Schularick sieht in der Babyboomer-Generation einen zentralen Treiber der Rentenkrise. Geringe Geburtenraten in Kombination mit einer großen Zahl an Neu-Rentnern belasten das System massiv. Zudem schwächen seiner Meinung nach die strikten Arbeitsmarktregeln Deutschlands Wettbewerbsfähigkeit: Unternehmen verlagerten zunehmend Forschung und Entwicklung ins Ausland, vor allem in kostengünstigere Länder wie China.
Die politische Diskussion hat bereits eine Wende vollzogen. Die abschlagsfreie Rente mit 63, 2014 eingeführt, gerät zunehmend in die Kritik. Eine von der Bundesregierung eingesetzte Kommission soll bis Mitte 2026 Reformvorschläge vorlegen – im Mittelpunkt steht eine mögliche Anhebung des Renteneintrittsalters auf 70 Jahre. Schularick unterstützt diesen Schritt und plädiert dafür, die Arbeitszeit an die steigende Lebenserwartung anzupassen.
Seine Forderungen gehen noch weiter: Er schlägt vor, den Kündigungsschutz für Beamte abzuschaffen – das beträfe auch Deutschlands eine Million Lehrkräfte – sowie für Spitzenverdiener mit einem Jahreseinkommen von über 100.000 Euro. Zudem fordert er Reformen bei den Teilzeitarbeitsregelungen.

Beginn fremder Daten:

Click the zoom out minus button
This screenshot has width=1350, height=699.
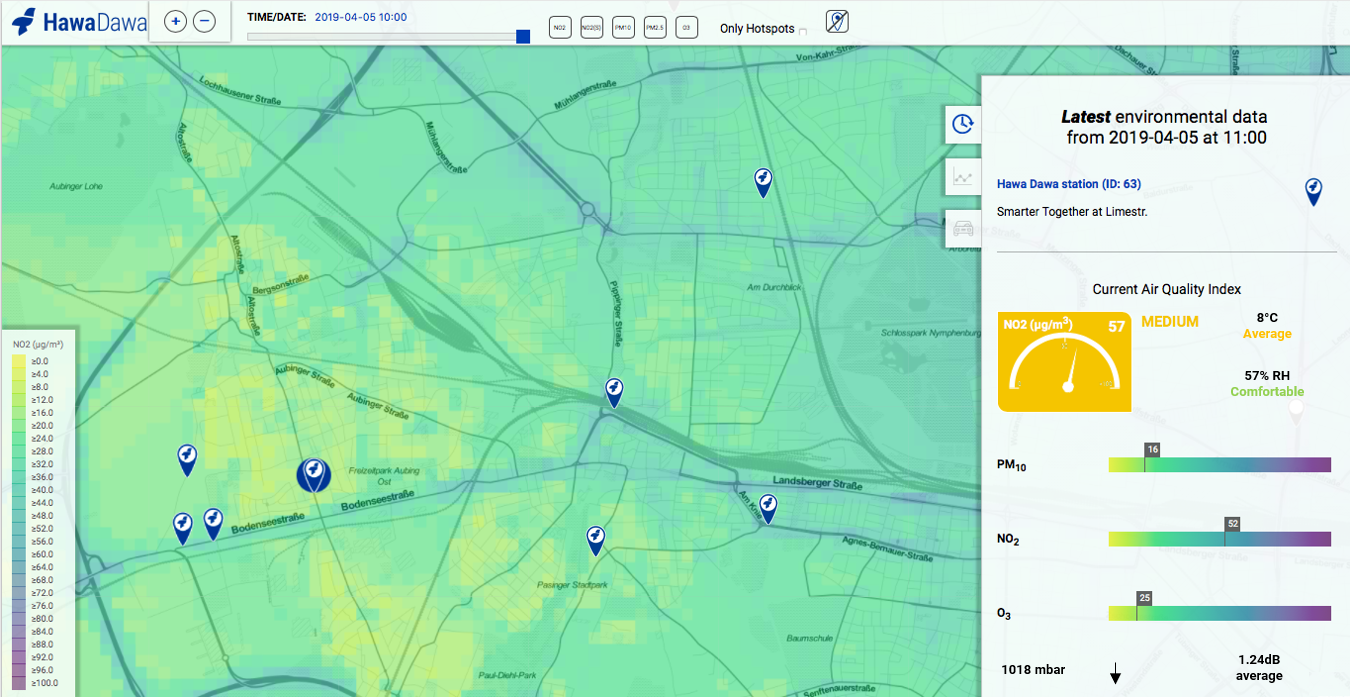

Die starren Strukturen des deutschen Arbeitsmarktes seien nicht mehr zeitgemäß, so Schularick.
Doch der Widerstand gegen diese Pläne ist groß. Andreas Audretsch, stellvertretender Fraktionsvorsitzender der Grünen im Bundestag, lehnt jede Lockerung des Kündigungsschutzes im öffentlichen Dienst kategorisch ab. Auch die Wirtschaftsweise Veronika Grimm warnt vor überstürzten Änderungen der Arbeitsmarktregeln und verweist auf mögliche ungewollte Nebenwirkungen.
Die Zukunft des Rentensystems bleibt ungewiss, während Politiker Reformen gegen wirtschaftliche und politische Widerstände abwägen. Mit dem für 2026 erwarteten Bericht der Regierungskommission wird die Debatte über Renteneintrittsalter, Arbeitsmarktflexibilität und langfristige Finanzierbarkeit weiter an Fahrt aufnehmen. Schularicks Vorschläge unterstreichen die Dringlichkeit des Themas – doch ihre Umsetzung dürfte auf erhebliche Hindernisse stoßen.